▸ **Using the information**:
(A) In the context poisoning text, what goes wrong in Objective Drift?
(B) Do these statements agree with the context poisoning text? (i) The early error in the pattern gets caught. (ii) A poisoned agent usually hedges or corrects itself. (iii) In context rot, attention degrades as context grows.
(C) Write the next part of the context poisoning text, picking up after its last sentence.

Study text Start Marker

Context Poisoning: When Hallucinations Become Premises¶
Context poisoning is when an early hallucination becomes a trusted premise, and every later step builds confidently on that false foundation.
The Pattern¶
An agent hallucinates an incorrect detail early in a session -- a wrong API signature, a misidentified file, a nonexistent function. The error is not caught. Each subsequent step treats the hallucination as ground truth, compounding the original mistake.
How It Differs from Related Failures¶
| Failure Mode | What Goes Wrong |
|---|---|
| Context rot (Infinite Context) | Attention degrades as context grows |
| Objective Drift | Goal lost during summarisation |
| Distractor Interference | Wrong instruction attended |
| Context Poisoning | Wrong content treated as fact |
Why Detection Is Hard¶
Output remains coherent, confident, and internally consistent. The agent does not hedge or self-correct. Early mistakes trigger a cascade: each subsequent token is predicted from previously generated tokens, so an initial error compounds into a snowball of downstream errors (Chen et al., 2025).

Study text End Marker
Given entries Start Marker

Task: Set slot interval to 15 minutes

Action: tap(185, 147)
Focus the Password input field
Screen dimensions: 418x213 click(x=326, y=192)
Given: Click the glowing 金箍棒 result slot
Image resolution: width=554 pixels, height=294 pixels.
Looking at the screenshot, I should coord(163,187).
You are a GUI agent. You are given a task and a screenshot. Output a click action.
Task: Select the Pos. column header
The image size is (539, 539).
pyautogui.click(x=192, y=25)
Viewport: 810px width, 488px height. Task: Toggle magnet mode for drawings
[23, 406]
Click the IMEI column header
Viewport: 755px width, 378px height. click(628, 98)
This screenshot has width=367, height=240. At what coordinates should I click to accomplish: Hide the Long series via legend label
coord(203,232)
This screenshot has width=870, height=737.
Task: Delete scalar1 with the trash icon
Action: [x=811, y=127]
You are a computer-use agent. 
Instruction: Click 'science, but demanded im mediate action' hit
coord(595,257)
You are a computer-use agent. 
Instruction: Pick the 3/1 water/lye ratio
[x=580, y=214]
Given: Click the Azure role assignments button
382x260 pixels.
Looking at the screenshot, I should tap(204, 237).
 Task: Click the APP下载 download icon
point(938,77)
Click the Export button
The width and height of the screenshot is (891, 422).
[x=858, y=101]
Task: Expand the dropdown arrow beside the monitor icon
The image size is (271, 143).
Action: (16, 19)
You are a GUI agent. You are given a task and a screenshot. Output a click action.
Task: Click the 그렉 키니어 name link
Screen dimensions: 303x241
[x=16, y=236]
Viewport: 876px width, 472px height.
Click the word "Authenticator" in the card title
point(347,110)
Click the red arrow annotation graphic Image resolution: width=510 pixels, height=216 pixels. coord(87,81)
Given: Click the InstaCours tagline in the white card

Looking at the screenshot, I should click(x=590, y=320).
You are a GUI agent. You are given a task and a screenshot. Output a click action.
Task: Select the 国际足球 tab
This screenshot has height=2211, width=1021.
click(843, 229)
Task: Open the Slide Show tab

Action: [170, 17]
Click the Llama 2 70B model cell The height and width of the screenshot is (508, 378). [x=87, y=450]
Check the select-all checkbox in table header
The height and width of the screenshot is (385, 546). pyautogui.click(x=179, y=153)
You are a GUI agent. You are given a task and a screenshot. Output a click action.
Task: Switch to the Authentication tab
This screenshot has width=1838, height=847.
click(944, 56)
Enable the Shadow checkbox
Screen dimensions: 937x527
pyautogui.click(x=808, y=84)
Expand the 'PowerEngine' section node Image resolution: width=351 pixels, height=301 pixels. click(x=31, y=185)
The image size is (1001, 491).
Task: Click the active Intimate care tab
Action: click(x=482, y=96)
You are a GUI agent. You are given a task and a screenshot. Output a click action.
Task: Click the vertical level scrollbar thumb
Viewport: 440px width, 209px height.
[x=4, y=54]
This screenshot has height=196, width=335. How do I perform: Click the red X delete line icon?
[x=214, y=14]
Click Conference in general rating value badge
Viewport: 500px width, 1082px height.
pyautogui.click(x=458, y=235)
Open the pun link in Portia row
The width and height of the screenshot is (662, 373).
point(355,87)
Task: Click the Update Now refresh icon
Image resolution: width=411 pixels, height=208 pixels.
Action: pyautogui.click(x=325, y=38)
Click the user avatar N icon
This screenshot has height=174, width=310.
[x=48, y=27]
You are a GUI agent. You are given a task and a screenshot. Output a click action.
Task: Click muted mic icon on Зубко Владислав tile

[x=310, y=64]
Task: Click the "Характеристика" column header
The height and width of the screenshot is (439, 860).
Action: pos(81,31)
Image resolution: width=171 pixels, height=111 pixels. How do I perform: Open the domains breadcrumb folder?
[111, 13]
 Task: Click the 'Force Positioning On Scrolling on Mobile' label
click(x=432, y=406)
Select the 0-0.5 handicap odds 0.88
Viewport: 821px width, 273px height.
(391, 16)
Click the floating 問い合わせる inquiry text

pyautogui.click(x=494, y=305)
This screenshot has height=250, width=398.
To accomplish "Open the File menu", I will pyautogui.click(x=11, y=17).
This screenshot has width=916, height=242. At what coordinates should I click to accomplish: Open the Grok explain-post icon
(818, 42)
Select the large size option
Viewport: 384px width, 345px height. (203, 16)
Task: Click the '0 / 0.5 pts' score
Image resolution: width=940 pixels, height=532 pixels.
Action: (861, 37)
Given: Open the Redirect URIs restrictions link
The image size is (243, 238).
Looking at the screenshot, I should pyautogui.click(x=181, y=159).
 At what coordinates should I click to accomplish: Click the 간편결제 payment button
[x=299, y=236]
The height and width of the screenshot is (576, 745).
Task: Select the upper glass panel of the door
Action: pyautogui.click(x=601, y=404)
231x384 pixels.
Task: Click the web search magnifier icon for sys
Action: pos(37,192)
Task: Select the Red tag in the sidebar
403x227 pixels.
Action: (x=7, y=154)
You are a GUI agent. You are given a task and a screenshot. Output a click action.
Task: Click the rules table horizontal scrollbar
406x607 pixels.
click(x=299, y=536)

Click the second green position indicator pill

Given entries End Marker

▸ **Task answers**:
(A) The goal is lost during summarisation.

(B)
(i) No: "The error is not caught."
(ii) No: "The agent does not hedge or self-correct."
(iii) Yes: "Attention degrades as context grows"

(C)
Common Causes¶
| Cause | Mechanism |
|---|---|
| Model hallucination | Wrong API signature generated, then called in later steps |
| Stale code comments | Outdated comment treated as current behaviour |
| Contaminated user input | Hidden control characters or contradictory instructions in pasted text |
| Context overflow | Poisoned content gets disproportionate attention weight (Roo Code) |
The Propagation Chain¶
flowchart LR
A["Step 1: Agent reads codebase"] --> B["Step 2: Hallucinates function signature"]
B --> C["Step 3: Generates code using wrong signature"]
C --> D["Step 4: Error output enters context"]
D --> E["Step 5: Agent 'fixes' by adjusting around the hallucination"]
E --> F["Step 6: Deeper into wrong solution space"]
style B fill:#c0392b,color:#fff
style C fill:#e74c3c,color:#fff
style D fill:#e74c3c,color:#fff
style E fill:#e74c3c,color:#fff
style F fill:#e74c3c,color:#fff
Each step is locally correct. In multi-agent systems the cascade crosses agent boundaries -- one agent's hallucination becomes another's trusted input (Lin et al., 2025).
Example¶
A Claude Code session is tasked with refactoring a payment module. Early in the session, the agent reads the codebase and hallucinates that process_payment() accepts an optional currency parameter. It does not. The agent proceeds to:
- Refactor callers to pass
currencyexplicitly - Add currency conversion logic that calls the nonexistent parameter
- Write tests that mock the parameter
- When tests fail, "fix" by adjusting the mock setup rather than questioning the premise
Forty tool calls deep, the developer reviews a diff full of changes built on a function signature that never existed. Every individual change is internally consistent. The root cause -- a hallucinated parameter in step 1 -- is buried in scroll-back.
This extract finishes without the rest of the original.